Tasks to carry out:
1. Using the passage about a visit to Manzanar, answer these questions:
(a) How many people were once imprisoned at Manzanar?
(b) What color is the visitor center?
(c) To which two camps were the boy's grandparents and great-grandparents on his father's side sent?
2. Continue the passage about the family visit to Manzanar from where it stops.

Passage to read:
[Start of Attachment]

From the car seat, the toddler, almost three years old, asked his parents what we were doing. "We're here to learn our history, your family's history," his father said from the driver's seat.
We were in the parking lot at Manzanar National Historic Site. An American flag fluttered vigorously in front of the pale green visitor center. Beyond it, a few buildings, long and low, dotted the landscape. Once, 10,046 people had been imprisoned here. Known as the Manzanar War Relocation Center during World War II, it was one of 10 sites where Japanese Americans were incarcerated for nearly four years.
I sat next to the toddler in the back of the car. His grandparents and great-grandparents on his father's side had been sent to other concentration camps: Poston in Arizona and Tule Lake in California, close to the Oregon border. I am a good friend of the boy's mother, erin Khuê Ninh, a professor of Asian American literature. We met when we both worked at Hyphen, a magazine for and about Asian Americans that I helped start. The fledging magazine was an unpaid labor of love, and the devotion of its volunteers ¾ intent that a national magazine for our community should exist ¾ made many of us into friends.

[End of Attachment]

Study material:
[Start of Attachment]

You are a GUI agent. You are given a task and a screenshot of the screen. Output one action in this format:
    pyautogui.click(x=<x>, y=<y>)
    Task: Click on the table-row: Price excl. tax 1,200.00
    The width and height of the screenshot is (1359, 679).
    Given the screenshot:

[End of Attachment]

Written answers:
1.
(a) 10,046 people.
(b) Pale green.
(c) Poston in Arizona and Tule Lake in California.

2.
Fifteen years have passed since the magazine's founding. Many of us were now married and parents of young children. One of us, Christopher Fan, also an Asian American literature professor, emailed a few weeks after the presidential election to say that he had been thinking of making an annual, multi-family, social justice-themed trip. The results of the election only intensified this thought.
So in early April, 75 years after Franklin D. Roosevelt signed Executive Order 9066, clearing the way for the creation of the camps, we converged in Manzanar. Our group was made up of Americans of Japanese, Chinese, Vietnamese, and Korean descent. All together, we were eight adults and six children, all boys. The oldest boy is in kindergarten. The youngest is just 7 months old.
The military-style camps were intentionally located in remote areas. Manzanar is about four hours north of Los Angeles by car and 3,800 to 4,200 feet above sea level. It is on U.S. Route 395, east of the Sierra Nevada and west of Death Valley. The nearest populated area is a tiny village six miles north named Independence. Before the trip, I debated whether I should go. The drive from Northern California is long, and my car is old. But I decided that I wanted to see Manzanar with my own eyes, so that my understanding of history might feel deeper through the experience of place.
What we saw was a flat desert with vegetation scrappy and close to the ground, stubborn trees here and there, tumbleweed bounding across the landscape, propelled by the wind. In the distance, Mount Williamson, majestic and snow-covered, looked like a painting.
"I hadn't pictured it this beautiful," I said.
"I imagine it must have felt ironic for the people living here," erin replied.
Manzanar opened on March 21, 1942, so the weather would have been similar to what we were experiencing on this sunny April day. I was wearing a sweatshirt and a vest. But here spring gives way to summers of up to 110 degrees and winters below freezing. In all seasons, the wind covers surfaces with sand and dust. Like the force of history, it is a constant that cannot be ignored.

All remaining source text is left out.